Val Plumwood souligne cet excès de la raison moderne par le concept d’hybris (démesure), qu’elle emprunte aux Grecs. Et prend l’exemple du drame de Fukushima qui illustrerait à la fois la déconnexion totale des hommes à la nature, mais aussi le rôle actif des femmes qui, au milieu du drame, ont répondu présentes pour prodiguer tous les soins nécessaires, avec les traumatismes psychologiques et physiques que cela pouvait comporter. Elles rentrent ainsi dans une éthique du care (ou éthique de la sollicitude). « Cette conception met au centre le soin envers les hommes et la nature et permet aux personnes qui la pratiquent de se solidariser avec l’environnement. » explicite Catherine Larrère.
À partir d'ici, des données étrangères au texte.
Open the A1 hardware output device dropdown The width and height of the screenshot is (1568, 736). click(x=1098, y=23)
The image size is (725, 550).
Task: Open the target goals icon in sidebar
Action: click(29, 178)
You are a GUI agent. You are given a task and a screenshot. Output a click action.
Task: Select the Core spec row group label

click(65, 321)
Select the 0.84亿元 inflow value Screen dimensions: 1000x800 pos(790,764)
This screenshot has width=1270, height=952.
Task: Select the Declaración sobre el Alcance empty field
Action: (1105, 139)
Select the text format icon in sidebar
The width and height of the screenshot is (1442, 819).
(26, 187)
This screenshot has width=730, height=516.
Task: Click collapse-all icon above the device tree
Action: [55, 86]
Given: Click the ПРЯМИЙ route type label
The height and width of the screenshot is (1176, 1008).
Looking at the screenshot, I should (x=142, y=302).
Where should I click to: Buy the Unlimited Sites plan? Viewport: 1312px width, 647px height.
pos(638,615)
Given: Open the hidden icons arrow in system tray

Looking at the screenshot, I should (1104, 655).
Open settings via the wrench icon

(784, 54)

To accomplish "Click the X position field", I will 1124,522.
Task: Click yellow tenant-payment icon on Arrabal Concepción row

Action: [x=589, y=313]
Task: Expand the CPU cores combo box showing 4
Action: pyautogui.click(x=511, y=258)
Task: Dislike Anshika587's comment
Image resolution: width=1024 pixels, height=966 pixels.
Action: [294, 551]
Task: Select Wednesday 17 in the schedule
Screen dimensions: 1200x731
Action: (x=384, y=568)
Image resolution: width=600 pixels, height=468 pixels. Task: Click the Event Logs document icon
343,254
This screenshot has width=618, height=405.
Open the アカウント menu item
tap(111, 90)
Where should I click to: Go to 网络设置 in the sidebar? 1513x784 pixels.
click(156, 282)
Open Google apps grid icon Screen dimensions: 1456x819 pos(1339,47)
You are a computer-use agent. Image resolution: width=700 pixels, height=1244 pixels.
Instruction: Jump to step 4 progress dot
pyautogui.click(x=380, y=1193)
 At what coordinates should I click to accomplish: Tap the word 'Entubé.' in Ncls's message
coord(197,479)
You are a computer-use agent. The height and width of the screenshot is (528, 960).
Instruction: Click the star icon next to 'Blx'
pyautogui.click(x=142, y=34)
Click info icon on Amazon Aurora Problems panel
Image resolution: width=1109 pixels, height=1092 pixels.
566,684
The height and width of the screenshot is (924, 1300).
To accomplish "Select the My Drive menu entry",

Mais en retour, cette approche de l’écoféminisme est parfois accusée d’essentialisme, en réduisant les femmes au soin et à l’attention aux autres. « Ce ne sont pas les femmes qui sont trop naturelles, répond Catherine Larrère, ce sont les hommes qui se sont coupés de la nature et qui la refusent. »
Observer tous les liens de domination
La juriste Marine Calmet se retrouve dans le lien effectué entre le combat écologiste et la question de l’oppression des femmes, au cœur de l’écoféminisme. « Il y a des rapports évidents entre l’évolution de la reconnaissance des peuples autochtones, des esclaves, et plus tardivement l’émancipation des femmes de la tutelle maritale, avec la reconnaissance actuelle de la domination des hommes sur la nature. Le mouvement écoféministe a eu l’intelligence de voir plus loin. »
Cette approche totale est notamment portée dans les pays du sud. « Aux dominations des femmes et de la nature s’y ajoute une troisième, économique et sociale, post-coloniale, explique Catherine Larrère. Nombre de ces pays sont assujettis à des impératifs de rendements auxquels il se plient sans tenir compte de l’environnement, car cela va de leur survie. En Inde, la révolution verte illustre bien cette triple domination. » Politique agricole intensive, celle-ci a été mise en place après l’indépendance de 1947, alors qu’une famine s’abat sur le pays, après plus de 200 ans de colonisation britannique. Pour plusieurs penseurs écoféministes, cette politique agricole aurait ainsi confisqué le corps des femmes à des fins natalistes. La physicienne indienne Vandana Shiva souligne ainsi combien la reproduction est essentielle pour faire perpétuer ces systèmes intensifs. Les femmes dévouées à l’agriculture artisanale et fermière se trouvent dès lors fortement précarisées devant les géants de l’agroalimentaire.
Viol et écocide
L’oppression du corps féminin est donc au cœur de l’écoféminisme. Marine Calmet fait de son côté le lien entre la poursuite des écocides et la question du viol. « Pendant longtemps on a pensé que violer une femme n’était pas si grave. De la même façon, on a impunément violé la nature. Les combats menés par les féministes dans les années 1970/1980 pour criminaliser le viol rejoignent ceux d’aujourd’hui pour la reconnaissance de l’écocide. Comme pour le viol, la prise de conscience de l’écocide sera, je pense, progressive. »
En construisant des passerelles entre de nombreuses formes d’oppression et de domination, l’écoféminisme cherche ainsi à s’imposer comme une nouvelle forme de convergence des luttes.